- [Selected passage]:
----------
As I got it ready for it's new family I found so many memories of you. 3D glasses from movies. Parking stubs from hockey games. Receipts from coffee shops or restaurants. Programs from golf tournaments and fundraisers. Pages and pages of Google directions to the places you went. It was like a trip down memory lane. I know that sometimes your friends didn't drive the van carefully :) And sometimes they got lost. And at least once you drank too much and threw up in it! But it always managed to bring you home safely.

Seeing the driveway empty of it reminds me that the house is empty of you, and that is so hard. But I'm glad it is off having new adventures with a new ataxian. I hope it accumulates as many memories for him as it did for you.

I miss you, but I have to trust that you are so much freer than the van ever made you.
----------
- [Raw data]:
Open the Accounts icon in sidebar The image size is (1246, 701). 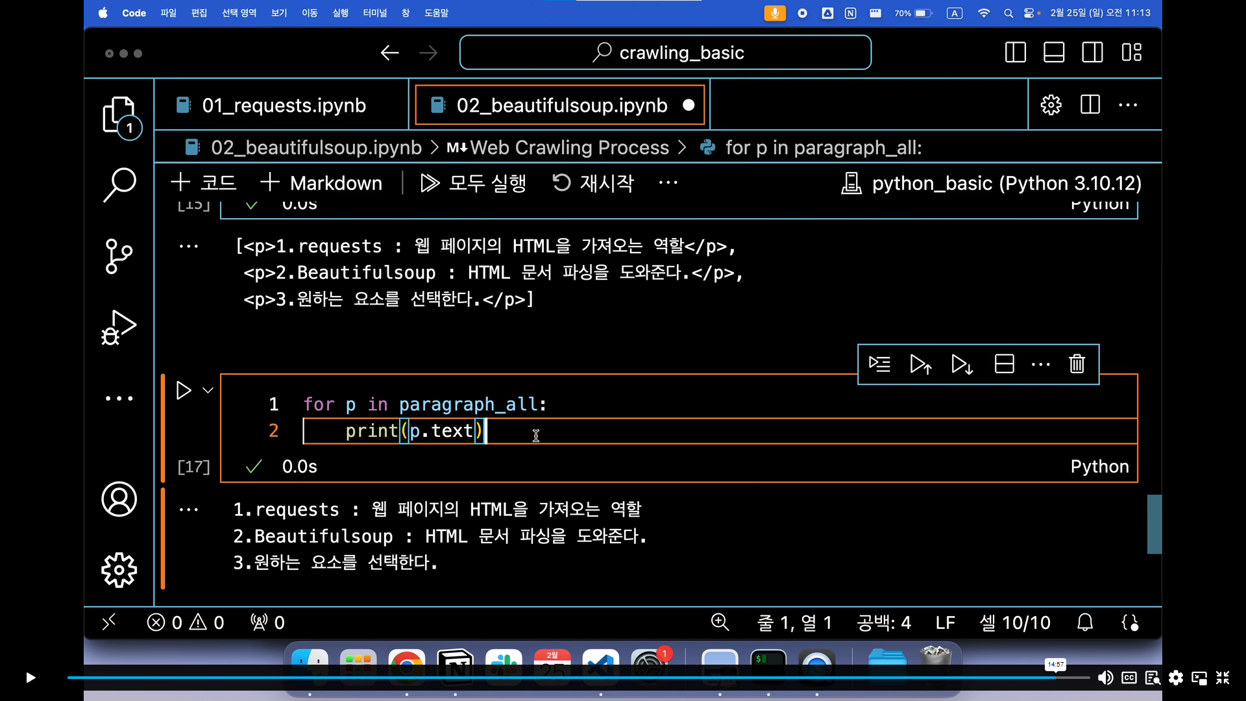tap(119, 499)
----------
- [Challenges]:
• a. Answer these about the letter about the van:
(i) Receipts from what kinds of places turned up?
(ii) What did the van always manage to do?
(iii) With whom is the van now off having new adventures?
• b. Reproduce word for word the part of the letter about the van starting with "As I got it" and going on through "ever made you.".

- [In response]:
• a.
(i) Coffee shops or restaurants.
(ii) It always managed to bring you home safely.
(iii) A new ataxian.

• b.
As I got it ready for it's new family I found so many memories of you. 3D glasses from movies. Parking stubs from hockey games. Receipts from coffee shops or restaurants. Programs from golf tournaments and fundraisers. Pages and pages of Google directions to the places you went. It was like a trip down memory lane. I know that sometimes your friends didn't drive the van carefully :) And sometimes they got lost. And at least once you drank too much and threw up in it! But it always managed to bring you home safely.

Seeing the driveway empty of it reminds me that the house is empty of you, and that is so hard. But I'm glad it is off having new adventures with a new ataxian. I hope it accumulates as many memories for him as it did for you.

I miss you, but I have to trust that you are so much freer than the van ever made you.